But anyone who thinks they will be caught in this tax trap can avoid paying the tax – perfectly legally. We explain below.

ISAs

“ISAs are your best defence against paying tax on your savings", Laura said.

This is because any money in an ISA is protected from tax, meaning that the interest you earn won’t count towards your Personal Savings Allowance.

Laura said: "If you’ve already breached your Personal Savings Allowance then accepting a lower interest rate on an ISA account might make more financial sense, particularly for higher and additional rate taxpayers who will be paying 40% and 45% tax on their savings respectively.

"Each individual can put up to £20,000 into an ISA each year, they just need to check they haven’t made any contributions so far this year into any other ISAs.”

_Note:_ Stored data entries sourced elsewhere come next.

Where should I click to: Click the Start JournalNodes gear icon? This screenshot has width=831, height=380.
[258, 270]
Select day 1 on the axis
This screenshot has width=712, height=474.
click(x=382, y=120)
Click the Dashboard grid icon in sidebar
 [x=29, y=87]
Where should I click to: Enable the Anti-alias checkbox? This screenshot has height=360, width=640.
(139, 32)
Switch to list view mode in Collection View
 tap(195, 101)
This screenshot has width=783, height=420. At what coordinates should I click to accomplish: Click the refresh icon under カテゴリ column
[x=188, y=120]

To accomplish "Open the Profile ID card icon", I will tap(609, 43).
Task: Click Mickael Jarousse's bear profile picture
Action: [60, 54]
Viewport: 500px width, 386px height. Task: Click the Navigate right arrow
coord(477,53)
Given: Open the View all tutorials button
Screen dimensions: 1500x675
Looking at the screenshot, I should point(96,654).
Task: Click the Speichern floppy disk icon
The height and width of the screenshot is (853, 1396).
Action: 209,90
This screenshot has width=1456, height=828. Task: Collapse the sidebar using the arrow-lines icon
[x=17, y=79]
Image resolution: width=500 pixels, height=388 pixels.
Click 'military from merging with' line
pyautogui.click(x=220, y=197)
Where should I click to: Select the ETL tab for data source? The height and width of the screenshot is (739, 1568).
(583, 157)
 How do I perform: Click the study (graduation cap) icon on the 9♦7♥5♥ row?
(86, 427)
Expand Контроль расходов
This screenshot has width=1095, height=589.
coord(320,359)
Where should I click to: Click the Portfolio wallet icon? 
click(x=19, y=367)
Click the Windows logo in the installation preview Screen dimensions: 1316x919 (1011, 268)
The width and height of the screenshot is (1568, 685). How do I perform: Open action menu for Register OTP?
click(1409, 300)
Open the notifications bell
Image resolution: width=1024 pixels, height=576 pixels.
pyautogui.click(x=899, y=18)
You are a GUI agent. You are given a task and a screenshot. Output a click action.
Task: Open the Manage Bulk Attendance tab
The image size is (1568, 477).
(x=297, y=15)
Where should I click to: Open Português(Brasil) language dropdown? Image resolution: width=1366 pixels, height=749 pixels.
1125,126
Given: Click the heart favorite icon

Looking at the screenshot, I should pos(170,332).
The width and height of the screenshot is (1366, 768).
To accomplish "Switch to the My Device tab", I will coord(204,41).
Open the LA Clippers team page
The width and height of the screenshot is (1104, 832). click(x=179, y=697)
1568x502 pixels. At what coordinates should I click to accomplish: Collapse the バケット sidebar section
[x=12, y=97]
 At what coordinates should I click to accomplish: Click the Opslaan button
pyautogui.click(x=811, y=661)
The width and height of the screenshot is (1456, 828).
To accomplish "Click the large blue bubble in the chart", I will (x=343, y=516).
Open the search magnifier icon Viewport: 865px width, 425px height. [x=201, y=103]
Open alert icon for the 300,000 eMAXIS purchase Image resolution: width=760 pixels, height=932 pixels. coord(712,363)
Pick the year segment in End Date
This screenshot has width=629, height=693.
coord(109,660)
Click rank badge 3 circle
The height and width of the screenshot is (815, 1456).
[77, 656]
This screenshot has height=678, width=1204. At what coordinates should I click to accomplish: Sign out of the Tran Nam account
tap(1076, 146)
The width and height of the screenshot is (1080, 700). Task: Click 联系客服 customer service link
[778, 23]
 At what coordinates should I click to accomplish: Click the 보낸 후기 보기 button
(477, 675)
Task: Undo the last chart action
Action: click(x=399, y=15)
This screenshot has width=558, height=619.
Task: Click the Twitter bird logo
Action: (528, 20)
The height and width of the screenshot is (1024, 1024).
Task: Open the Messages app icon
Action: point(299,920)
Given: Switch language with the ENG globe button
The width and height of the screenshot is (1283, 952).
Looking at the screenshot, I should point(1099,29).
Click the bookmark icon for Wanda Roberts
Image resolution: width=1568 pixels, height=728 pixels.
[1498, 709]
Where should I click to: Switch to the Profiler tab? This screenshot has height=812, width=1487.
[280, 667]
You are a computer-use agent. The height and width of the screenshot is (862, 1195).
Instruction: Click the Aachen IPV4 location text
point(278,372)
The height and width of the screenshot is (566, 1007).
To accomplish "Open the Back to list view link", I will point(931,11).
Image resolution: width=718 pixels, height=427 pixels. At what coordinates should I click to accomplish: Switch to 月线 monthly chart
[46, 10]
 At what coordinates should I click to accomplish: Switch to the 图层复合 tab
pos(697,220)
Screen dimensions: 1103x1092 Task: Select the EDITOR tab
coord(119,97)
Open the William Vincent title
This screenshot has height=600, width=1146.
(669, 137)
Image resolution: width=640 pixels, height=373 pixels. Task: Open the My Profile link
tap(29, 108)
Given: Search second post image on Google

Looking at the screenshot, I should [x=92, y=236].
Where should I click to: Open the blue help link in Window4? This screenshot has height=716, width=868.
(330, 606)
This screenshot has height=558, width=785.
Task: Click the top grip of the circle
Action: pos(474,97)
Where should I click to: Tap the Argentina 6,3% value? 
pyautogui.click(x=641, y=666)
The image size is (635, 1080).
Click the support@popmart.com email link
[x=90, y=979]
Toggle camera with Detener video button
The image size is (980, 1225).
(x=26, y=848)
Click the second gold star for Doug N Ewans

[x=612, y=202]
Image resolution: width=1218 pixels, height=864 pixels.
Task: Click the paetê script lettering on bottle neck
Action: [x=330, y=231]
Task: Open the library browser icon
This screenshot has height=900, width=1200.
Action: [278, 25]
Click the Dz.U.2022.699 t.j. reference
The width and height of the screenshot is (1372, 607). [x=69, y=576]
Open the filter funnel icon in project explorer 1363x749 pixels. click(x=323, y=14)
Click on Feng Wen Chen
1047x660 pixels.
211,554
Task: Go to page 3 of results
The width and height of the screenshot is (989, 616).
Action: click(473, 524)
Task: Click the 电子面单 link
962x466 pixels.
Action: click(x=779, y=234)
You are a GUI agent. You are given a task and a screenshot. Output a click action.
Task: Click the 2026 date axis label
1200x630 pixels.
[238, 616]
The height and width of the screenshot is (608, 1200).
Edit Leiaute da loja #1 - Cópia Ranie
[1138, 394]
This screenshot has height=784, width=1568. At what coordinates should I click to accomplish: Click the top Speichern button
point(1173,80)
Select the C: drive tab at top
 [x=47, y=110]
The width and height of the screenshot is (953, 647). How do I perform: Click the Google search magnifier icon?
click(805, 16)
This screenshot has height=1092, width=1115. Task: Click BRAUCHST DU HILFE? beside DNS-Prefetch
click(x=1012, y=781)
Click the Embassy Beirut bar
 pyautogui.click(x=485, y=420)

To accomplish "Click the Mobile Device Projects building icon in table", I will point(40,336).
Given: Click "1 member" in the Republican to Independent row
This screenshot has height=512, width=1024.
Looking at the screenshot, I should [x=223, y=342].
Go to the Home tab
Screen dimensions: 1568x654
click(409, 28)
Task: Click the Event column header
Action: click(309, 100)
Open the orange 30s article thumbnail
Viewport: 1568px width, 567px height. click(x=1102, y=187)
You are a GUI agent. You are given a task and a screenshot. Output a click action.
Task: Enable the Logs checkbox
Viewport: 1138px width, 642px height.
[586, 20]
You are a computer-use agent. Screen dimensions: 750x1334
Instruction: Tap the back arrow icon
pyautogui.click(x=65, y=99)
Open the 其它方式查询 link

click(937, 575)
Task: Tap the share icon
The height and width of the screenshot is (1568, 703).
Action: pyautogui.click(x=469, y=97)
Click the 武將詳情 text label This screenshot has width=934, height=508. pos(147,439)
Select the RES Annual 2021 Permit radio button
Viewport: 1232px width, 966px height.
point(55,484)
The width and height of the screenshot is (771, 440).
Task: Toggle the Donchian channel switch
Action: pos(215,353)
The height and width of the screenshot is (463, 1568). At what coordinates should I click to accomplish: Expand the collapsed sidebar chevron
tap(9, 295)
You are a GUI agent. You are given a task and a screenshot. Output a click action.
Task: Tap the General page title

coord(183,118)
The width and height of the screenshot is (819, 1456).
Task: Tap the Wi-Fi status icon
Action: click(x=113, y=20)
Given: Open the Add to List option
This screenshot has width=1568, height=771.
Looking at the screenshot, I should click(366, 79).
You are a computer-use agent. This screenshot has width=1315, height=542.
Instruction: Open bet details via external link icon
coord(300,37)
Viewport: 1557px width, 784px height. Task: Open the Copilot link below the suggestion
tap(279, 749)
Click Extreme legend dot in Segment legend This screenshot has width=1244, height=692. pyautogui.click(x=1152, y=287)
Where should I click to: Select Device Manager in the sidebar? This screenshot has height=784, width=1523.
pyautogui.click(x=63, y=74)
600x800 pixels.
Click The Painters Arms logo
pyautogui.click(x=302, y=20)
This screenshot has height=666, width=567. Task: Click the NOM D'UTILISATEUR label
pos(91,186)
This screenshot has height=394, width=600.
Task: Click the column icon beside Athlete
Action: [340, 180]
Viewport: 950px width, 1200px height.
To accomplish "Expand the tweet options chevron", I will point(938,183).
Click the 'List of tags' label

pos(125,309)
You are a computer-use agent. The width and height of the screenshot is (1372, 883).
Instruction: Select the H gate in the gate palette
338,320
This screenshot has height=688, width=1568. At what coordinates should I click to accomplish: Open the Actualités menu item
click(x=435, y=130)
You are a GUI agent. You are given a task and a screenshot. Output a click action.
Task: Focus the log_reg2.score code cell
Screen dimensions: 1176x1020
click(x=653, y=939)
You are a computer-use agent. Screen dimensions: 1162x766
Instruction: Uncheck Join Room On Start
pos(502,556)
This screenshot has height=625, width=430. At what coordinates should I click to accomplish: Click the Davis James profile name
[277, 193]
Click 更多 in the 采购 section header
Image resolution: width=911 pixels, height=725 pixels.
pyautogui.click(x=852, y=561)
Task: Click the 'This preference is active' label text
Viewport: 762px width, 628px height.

Give money to your partner

If you have maxed out your Personal Savings Allowance but your partner hasn’t, you could move some savings to them to avoid paying tax.

Laura says it's best to work out how much you’d need in savings to bring you under your tax-free limit and move the rest to your partner.

She added: "Any transfers of money between spouses aren’t subject to tax, so you don’t need to worry about telling the taxman.

"But you will need to be comfortable with sharing money with your partner.

“If your partner has reached their Personal Savings Allowance but hasn’t used their ISA allowance this year it could still make sense to move the savings to them."

You could also transfer money to them that they then pay into their ISA, to protect it from tax this year and in the future.

Move money to a lower-earning spouse

Even if both you and your partner have breached your tax-free limits, you could still benefit from transferring cash to them if they pay a lower rate of income tax than you.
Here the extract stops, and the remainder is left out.